Sync or Swim: Building Platforms You Can See

This session, delivered by an Apple engineer, discussed the importance of observability in Kubernetes-based platforms. The demo showed how a combination of tools, including Crossplane, Argo CD, Grafana, and OpenTelemetry, can be used to improve observability, including the status of resources requested by users and the health of the platform. Based on a specific failure scenario in which an authentication resource was accidentally deleted in a staging environment, Jaeger traces and metrics were used to quickly identify the scope of impact and investigate the root cause. From a technical perspective, Kube State Metrics was used to metricize the state of Kubernetes objects, and by linking this with Go code instrumented with OpenTelemetry, traces and metrics were visualized in an integrated manner. Another notable highlight was the emphasis on the "Observability as Code" concept, in which these observability settings themselves are managed as code using Git.

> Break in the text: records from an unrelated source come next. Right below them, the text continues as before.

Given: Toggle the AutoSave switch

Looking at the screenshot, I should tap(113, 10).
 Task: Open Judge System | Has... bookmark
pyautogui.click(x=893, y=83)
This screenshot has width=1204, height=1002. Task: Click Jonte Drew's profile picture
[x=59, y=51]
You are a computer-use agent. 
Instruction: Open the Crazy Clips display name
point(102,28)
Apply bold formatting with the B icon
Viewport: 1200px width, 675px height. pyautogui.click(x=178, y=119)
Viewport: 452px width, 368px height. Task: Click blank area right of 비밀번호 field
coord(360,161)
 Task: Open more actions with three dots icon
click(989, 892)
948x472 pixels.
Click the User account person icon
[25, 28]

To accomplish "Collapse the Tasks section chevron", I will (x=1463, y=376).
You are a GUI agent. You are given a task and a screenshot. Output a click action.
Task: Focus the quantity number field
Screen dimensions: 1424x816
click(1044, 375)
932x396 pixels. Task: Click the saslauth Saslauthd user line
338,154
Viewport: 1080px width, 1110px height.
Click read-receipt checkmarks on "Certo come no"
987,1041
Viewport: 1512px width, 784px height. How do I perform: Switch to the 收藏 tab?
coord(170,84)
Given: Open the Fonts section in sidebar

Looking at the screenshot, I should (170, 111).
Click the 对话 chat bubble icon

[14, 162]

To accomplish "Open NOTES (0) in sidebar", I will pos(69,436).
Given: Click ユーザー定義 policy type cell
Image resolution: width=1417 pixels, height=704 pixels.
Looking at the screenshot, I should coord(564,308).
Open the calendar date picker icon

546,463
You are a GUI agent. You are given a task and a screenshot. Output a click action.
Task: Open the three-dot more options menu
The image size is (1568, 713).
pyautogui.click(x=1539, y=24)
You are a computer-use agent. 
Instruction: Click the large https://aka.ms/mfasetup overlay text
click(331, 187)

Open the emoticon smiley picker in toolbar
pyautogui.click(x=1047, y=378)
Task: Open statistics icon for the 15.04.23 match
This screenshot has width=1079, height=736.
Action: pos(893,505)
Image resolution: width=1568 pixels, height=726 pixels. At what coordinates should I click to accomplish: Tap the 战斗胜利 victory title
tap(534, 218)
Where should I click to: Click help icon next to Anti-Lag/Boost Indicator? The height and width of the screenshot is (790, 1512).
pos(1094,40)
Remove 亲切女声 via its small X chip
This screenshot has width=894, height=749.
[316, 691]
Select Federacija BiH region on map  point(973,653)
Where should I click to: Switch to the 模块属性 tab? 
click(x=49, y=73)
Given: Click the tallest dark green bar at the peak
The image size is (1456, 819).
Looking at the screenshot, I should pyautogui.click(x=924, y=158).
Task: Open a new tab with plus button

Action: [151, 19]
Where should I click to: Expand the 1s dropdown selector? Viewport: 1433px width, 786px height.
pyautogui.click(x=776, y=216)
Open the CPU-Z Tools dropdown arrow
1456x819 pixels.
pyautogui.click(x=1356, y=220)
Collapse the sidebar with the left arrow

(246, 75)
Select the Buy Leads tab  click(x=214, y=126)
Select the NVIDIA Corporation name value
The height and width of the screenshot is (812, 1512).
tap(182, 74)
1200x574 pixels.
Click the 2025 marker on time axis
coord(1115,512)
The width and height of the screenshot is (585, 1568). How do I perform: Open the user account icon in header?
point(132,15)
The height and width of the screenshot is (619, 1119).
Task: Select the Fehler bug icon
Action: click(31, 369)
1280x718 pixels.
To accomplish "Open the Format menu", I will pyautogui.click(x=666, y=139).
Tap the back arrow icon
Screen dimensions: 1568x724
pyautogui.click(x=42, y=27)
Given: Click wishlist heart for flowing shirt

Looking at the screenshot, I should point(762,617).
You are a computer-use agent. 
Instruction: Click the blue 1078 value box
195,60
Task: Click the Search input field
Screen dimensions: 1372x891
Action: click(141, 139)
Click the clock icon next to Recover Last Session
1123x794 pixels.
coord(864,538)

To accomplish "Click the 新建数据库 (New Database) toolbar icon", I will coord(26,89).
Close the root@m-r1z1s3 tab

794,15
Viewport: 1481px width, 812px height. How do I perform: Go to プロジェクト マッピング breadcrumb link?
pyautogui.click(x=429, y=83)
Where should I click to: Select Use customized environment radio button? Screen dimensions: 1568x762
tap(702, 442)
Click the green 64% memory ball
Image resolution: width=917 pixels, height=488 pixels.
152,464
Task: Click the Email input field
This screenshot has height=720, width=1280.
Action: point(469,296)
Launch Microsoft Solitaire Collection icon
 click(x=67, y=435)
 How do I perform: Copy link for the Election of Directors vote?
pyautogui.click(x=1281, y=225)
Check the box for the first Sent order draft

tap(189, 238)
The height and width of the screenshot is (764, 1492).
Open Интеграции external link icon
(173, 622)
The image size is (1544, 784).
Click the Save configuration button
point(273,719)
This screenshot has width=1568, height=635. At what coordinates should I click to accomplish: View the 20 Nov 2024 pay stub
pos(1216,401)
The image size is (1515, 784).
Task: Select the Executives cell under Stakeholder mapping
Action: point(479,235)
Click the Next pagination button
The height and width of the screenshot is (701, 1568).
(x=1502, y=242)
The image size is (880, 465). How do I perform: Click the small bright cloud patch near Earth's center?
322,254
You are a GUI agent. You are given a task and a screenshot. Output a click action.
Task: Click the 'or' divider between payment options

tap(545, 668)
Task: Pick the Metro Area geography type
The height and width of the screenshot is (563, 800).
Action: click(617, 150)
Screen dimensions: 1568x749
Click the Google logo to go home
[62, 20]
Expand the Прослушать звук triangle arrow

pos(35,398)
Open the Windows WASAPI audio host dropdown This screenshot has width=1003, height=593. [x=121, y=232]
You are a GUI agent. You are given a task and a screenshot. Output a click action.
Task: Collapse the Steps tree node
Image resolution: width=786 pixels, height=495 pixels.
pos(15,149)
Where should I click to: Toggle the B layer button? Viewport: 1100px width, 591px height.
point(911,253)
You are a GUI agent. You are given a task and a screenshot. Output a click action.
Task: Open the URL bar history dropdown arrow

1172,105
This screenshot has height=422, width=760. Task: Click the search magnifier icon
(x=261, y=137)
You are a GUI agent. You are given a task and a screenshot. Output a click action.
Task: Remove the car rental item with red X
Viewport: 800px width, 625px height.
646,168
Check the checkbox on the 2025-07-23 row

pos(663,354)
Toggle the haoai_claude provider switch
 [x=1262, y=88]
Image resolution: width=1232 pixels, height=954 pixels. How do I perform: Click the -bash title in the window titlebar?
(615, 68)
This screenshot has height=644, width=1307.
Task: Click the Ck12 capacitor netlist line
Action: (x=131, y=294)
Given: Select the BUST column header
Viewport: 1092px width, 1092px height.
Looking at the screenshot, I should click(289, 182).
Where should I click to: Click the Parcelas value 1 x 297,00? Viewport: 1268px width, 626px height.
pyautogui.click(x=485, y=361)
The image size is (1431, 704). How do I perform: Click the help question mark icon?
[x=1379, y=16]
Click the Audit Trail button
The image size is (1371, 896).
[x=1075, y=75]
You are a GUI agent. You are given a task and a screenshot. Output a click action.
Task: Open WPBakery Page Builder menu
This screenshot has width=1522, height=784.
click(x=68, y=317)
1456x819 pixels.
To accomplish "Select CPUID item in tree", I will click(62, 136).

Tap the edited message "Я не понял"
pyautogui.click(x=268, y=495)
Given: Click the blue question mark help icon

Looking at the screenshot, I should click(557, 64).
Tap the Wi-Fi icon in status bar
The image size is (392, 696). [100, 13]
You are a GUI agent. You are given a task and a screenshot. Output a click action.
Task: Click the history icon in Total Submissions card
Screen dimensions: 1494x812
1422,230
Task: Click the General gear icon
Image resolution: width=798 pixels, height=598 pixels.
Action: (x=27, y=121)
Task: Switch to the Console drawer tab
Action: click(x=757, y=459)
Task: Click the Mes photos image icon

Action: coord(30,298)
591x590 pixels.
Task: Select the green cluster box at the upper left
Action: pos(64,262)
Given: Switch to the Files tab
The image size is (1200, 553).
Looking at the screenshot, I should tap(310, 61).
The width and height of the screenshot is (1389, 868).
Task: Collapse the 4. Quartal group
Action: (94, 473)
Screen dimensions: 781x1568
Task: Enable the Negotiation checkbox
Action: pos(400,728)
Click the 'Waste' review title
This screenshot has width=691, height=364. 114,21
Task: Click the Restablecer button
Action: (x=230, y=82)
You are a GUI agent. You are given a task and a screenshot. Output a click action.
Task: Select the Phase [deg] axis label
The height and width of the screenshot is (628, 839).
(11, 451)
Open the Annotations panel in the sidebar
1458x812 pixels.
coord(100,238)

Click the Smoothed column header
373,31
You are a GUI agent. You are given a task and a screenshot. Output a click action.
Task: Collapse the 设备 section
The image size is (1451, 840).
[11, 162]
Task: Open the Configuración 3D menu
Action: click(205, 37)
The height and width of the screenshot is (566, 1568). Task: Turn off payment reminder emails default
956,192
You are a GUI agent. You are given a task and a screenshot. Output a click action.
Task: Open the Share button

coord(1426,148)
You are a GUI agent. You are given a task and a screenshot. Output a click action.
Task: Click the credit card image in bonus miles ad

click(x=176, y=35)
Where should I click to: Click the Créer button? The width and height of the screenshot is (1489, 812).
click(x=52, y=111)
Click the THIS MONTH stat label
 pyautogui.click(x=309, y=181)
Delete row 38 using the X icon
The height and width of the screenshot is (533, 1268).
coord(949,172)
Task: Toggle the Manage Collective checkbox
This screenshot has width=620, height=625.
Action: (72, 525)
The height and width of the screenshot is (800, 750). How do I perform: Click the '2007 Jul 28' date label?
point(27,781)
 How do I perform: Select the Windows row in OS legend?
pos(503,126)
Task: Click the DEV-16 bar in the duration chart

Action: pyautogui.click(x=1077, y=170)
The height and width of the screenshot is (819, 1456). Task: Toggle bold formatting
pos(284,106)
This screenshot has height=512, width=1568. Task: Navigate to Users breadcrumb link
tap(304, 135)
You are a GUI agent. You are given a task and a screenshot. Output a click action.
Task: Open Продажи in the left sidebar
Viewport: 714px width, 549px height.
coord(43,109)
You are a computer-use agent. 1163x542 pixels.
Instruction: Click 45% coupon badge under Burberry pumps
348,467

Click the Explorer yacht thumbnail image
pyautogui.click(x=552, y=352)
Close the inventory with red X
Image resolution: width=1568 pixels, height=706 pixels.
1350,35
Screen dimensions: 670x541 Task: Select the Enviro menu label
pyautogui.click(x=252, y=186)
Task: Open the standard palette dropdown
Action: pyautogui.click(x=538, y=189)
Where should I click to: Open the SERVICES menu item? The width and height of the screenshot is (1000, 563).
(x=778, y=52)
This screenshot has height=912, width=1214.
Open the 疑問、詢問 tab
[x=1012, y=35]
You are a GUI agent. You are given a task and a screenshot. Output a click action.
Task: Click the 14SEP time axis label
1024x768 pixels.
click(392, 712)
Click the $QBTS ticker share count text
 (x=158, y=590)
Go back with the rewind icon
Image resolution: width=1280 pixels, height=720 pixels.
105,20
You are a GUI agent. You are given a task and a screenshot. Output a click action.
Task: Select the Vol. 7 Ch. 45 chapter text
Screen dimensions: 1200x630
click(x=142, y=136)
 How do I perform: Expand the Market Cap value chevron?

Booth interaction and trends


Between sessions, I had the opportunity to visit each company's booth and interact with many engineers. Conversations started with things like, "You came from Japan? How long did it take? That's far..." and some even asked, "Is CyberAgent a security company?" I don't usually pay much attention to that, so it was an interesting opportunity to learn what kind of corporate image the company has just from its name. One thing I noticed throughout the sessions was that many sessions featured the policy engine "Kyverno" or introduced it as part of a technology stack. The fact that KyvernoCon was also held at the Co-located Event on Day 1 indicated that Kyverno is being adopted and that interest in it is growing within the community.

summary


KubeCon Day 2 was an incredibly packed day, from the major keynote presentations to sessions that provided in-depth insight into each technology. In particular, I was reminded that the fusion of AI and cloud-native technologies, and the themes that support it such as security and observability, will be major trends in the future. I plan to spend the remaining days of the event thoroughly catching up on the latest technology trends.